Why I Have Personal Goals Too
Why maintaining a professional and personal balance is key in running a business.
Last year was a good year in terms of my efforts. In the pursuit of earning $10,000 last year, I only earned roughly $4,000. While it’s still an impressive feat for me considering my circumstances, this year is a bit different.
I’ve set a loftier money goal, but I also added a year-long goal that has nothing to do with my business.
I set a personal goal that has been in the back of my mind for some time and it’s about time I tackled it once more.
But why do this so suddenly?
Wouldn’t it be smarter to have only one big goal to work towards and leave it at that?
The reason I have this secondary goal I wish to pursue all year round is not a matter of whether it’s smart or not. Rather, it’s necessary for a variety of reasons.
Keeps You Close To Core Values
Goals are a projection of who we wish to be at some point in time.
The act of pursuing our goals is the progression of who we are becoming who we wish to be.
As such we want to ensure that the pursuit of our goal and achievement of that goal will shape us into who we want to be.
Going deeper than that means that we are acquiring and developing the values that this goal will bring us.
This is key to understand because for me personally, I’m someone who likes to keep everything in balance.
I’m not all work, work, work, but at the same time, I’m someone who wants to end the day with feeling like I’ve done something productive. That I’ve made some level of progress in improving my life.
The year-long goals that I’ve set are a reminder of that balance.
My money goal is a reminder I still have a business to run and should leverage it at every turn.
But I also have some personal goals as a reminder that I shouldn’t all be business.
This isn’t a matter of work-life balance or anything. It’s a matter of understanding what type of person you are and how you work.
Provides A Reward Outlet
We all pursue goals for the opportunity to receive a reward.
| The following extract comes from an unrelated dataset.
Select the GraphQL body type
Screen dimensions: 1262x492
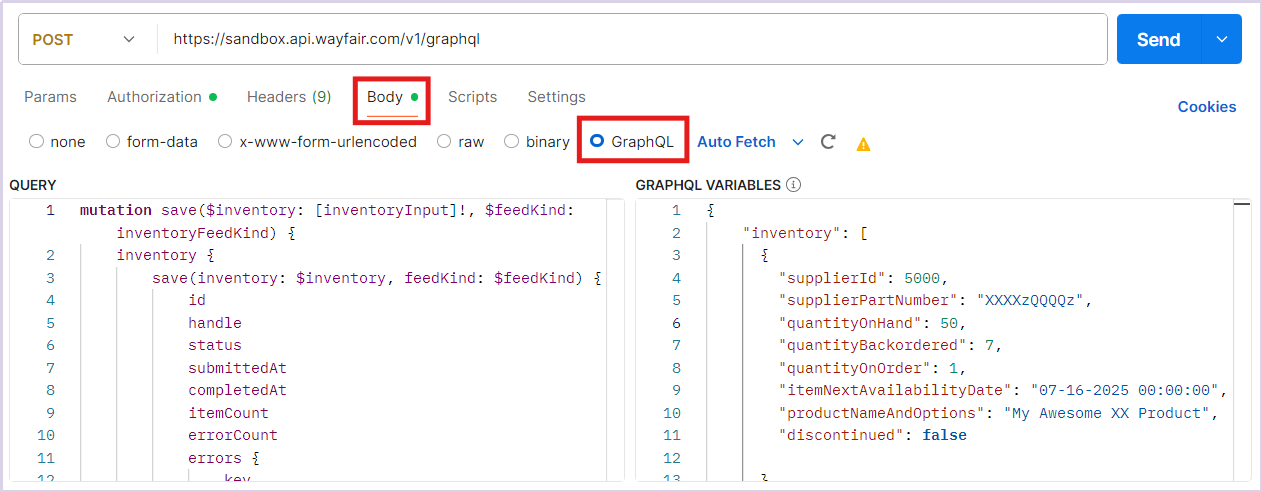tap(597, 142)
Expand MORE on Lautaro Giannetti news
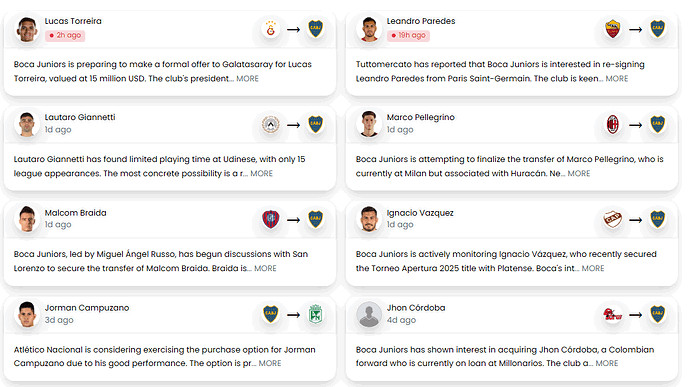Viewport: 690px width, 387px height. (261, 173)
While the overarching goal is satisfying, many of us need to reward ourselves during the process as well.
It’s in those particular circumstances where we tend to trip ourselves up a bit.
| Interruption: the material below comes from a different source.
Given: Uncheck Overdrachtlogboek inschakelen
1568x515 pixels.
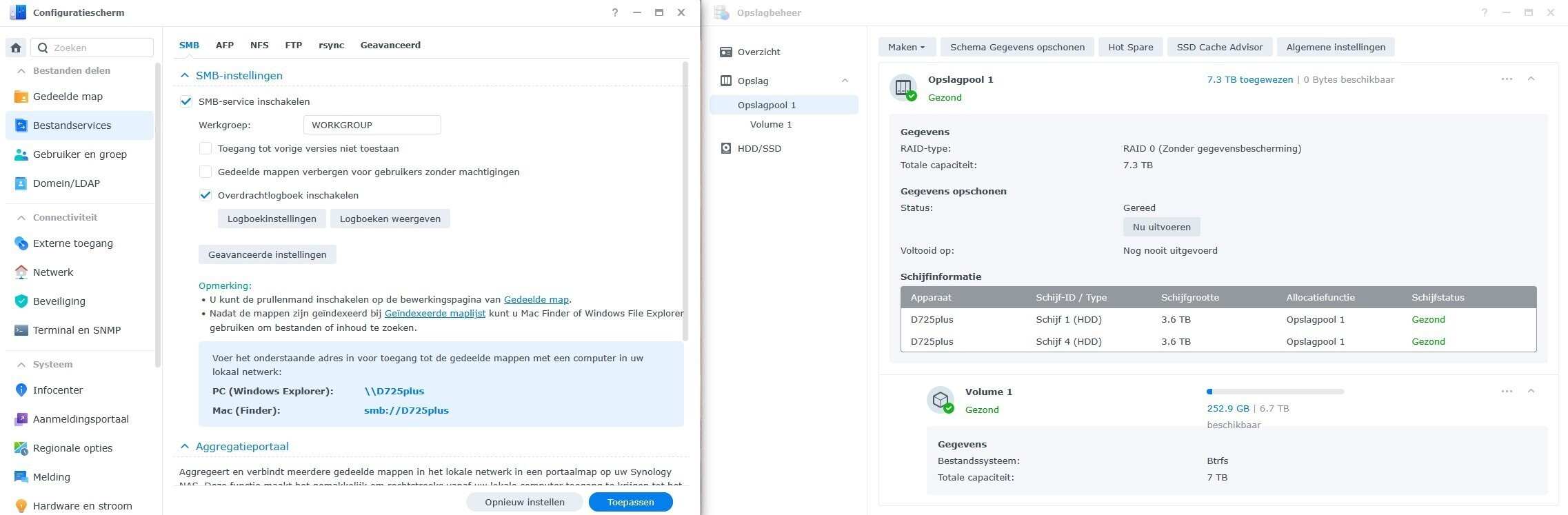Looking at the screenshot, I should (205, 195).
If we have a productive day and made a sizeable leap towards our goal one day, we may reward ourselves by doing nothing the next day.
How many times do you think that’s happened to people?
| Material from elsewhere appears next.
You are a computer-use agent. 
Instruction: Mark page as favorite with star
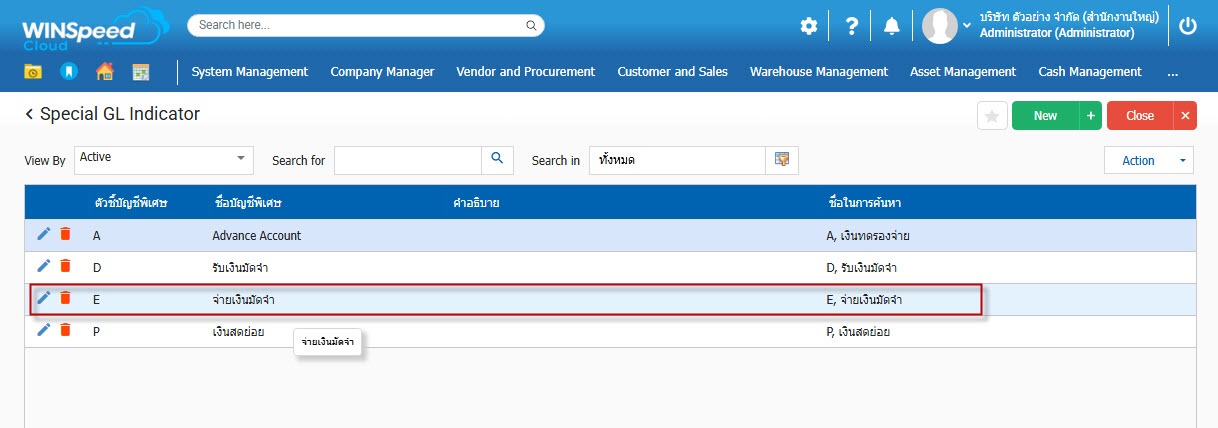pos(992,116)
It’s happened a lot to me, that’s for sure.
But this time, it’s a bit different. I’m training myself now to reward myself in a different manner.
Last year I tried to reward myself by doing more work, but it fell a bit short for me. This year is a bit different because I have a little more structure. I have more vision for what I want to be doing over the day and where I can fit my rewards in.
The other personal goals I have are merely an outlet. I have allowed myself the opportunity to do those personal goals during specific times and that can help me on so many levels. The same applies to you.
We all deserve rewards. They are what push us forward and keep us motivated. But it’s worth asking two key questions:
What is the best type of reward for us?
How should we present it?
You want the reward to be good and push you forward rather than stall, or slow down your momentum. You also want to present it in a way that is suitable for you.
For me, I’m merely presenting it as a massive goal I can focus on when I feel satisfied with my business progression for the day.
Keeps You Engaged
While one major goal in life can keep you engaged, a second goal can reinforce it. Much like with having one goal you are dedicated to, I believe setting some personal goals can keep you invested in your life and well being.
For many entrepreneurs, we lead very busy lives. It’s not out of the question for entrepreneurs to neglect their health, both physically and mentally. With reports saying that upwards of 72% of entrepreneurs suffering from a mental illness, it makes sense that we need a little bit of time to ourselves.
A time to refocus and yet keep ourselves engaged and focused on our lives.
For sure our business goals are important, but I believe setting personal goals — even if they feel very much like secondary or supplemental goals — can be therapeutic.
It gives us a chance to look at what’s going on inside of our head in some fashion.
On top of that, who’s to say your personal goals can be tied to your business in some way?
One of my personal goals is to hit a target weight and I’ve been writing plenty of articles on it. Not to mention I’d like to leverage it more in the future.
This is on top of the usual benefits and habits that those goals bring. Improving my health means working out more, going for more walks, amongst other things. Those types of activities improve our health in many ways.
Goals are simple on the surface, but digging into them further can reveal many complexities to them.
Many of those complexities can reveal many benefits and develop further than we thought initially. It all boils down to how you choose to see goals, set goals, and how you treat them in your daily life.